Selecting and Acquiring the Works
I was attracted to shoes that were doing something interesting visually and structurally with the heel and I wanted to open it up to not just the stiletto but to all forms of elevated shoes. It was about the height and what the designers do with that space between the ground and the bottom of the foot. So I included stilettos, platforms, and wedges. I was also interested in exploring the idea that, yes, high-heeled shoes are sexy, but there are so many other designs in which the motivation for both the designers who create them and the women who wear them, is not to participate in the notion of what is conventionally sexy or accepted for a high-heeled shoe. So I also included shoes that don't even look like shoes, that were more conceptual or more sculptural in intention. The shoes are on loan to us from the Met, with which the Brooklyn Museum has a collegial relationship because they now have our former costume collection. The Met was very generous not only with the Brooklyn Museum's material but also with lending works from the Costume Institute itself. I also borrowed from the Bata Shoe Museum in Toronto. And there were over 50 different designers who have loaned directly to us.
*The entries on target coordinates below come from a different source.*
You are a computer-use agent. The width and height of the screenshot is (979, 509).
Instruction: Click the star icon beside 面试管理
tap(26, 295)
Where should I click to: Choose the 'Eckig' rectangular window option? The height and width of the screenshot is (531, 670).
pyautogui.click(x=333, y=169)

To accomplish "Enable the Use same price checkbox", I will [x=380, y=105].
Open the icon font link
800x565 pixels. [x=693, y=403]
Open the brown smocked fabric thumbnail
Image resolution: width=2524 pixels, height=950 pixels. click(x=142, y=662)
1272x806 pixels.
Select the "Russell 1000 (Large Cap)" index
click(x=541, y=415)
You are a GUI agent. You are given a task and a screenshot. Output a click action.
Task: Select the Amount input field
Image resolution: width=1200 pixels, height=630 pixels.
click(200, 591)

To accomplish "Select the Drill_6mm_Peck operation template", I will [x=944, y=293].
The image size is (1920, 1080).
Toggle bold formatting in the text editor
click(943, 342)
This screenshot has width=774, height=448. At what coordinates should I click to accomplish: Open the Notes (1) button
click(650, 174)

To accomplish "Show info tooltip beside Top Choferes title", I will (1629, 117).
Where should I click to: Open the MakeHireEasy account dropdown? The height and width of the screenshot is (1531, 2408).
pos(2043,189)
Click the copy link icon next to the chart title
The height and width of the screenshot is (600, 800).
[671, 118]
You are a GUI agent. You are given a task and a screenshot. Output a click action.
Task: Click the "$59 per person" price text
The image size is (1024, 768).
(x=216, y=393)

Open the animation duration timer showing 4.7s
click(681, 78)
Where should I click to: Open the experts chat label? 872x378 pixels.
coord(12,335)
Creating a Dialogue among the Museum's Collections
The Brooklyn Museum is one of the largest museums in the United States. We have a global, encyclopedic collection. We have always tried to connect our special exhibitions with our permanent collections, and we like to bring out objects that aren't on public view. I went through all our departments and selected 25 objects that spoke to me and I thought they would "speak" to the shoes. We have, for example, a spectacular rococo revival table with beautiful carved gold legs, exhibited with a Miu Miu platform wedge from a few years ago, and a gorgeous shoe from the 1920's that has a heel that also evokes that kind of rococo organic look. The goal was to encourage visitors to think across categories and to make those leaps, whether it is visual or cultural. I think it makes for a much richer experience.
Creating Context with Film Clips and Commissioned Films
High heels have played such an important role in popular culture. I found, for example, some great fashion newsreel clips that were produced in the 1920s and 1930s and I felt that it would be interesting to incorporate some clips to point at how shoes were seen and worn in different eras. We also commissioned six short films about high heels for the exhibition, each of which brings a very different perspective and very different imagery. I think the films and film clips add context to the shoes. Thinking in terms of the exhibition's design, I wanted visitors to have an immersive and dynamic sort of experience and to break the visitor's sense of looking just at one shoe after another.
Killer Heels: The Art of the High-Heeled Shoe is organized by Lisa Small, Curator of Exhibitions, Brooklyn Museum. The exhibition runs through March 1, 2015.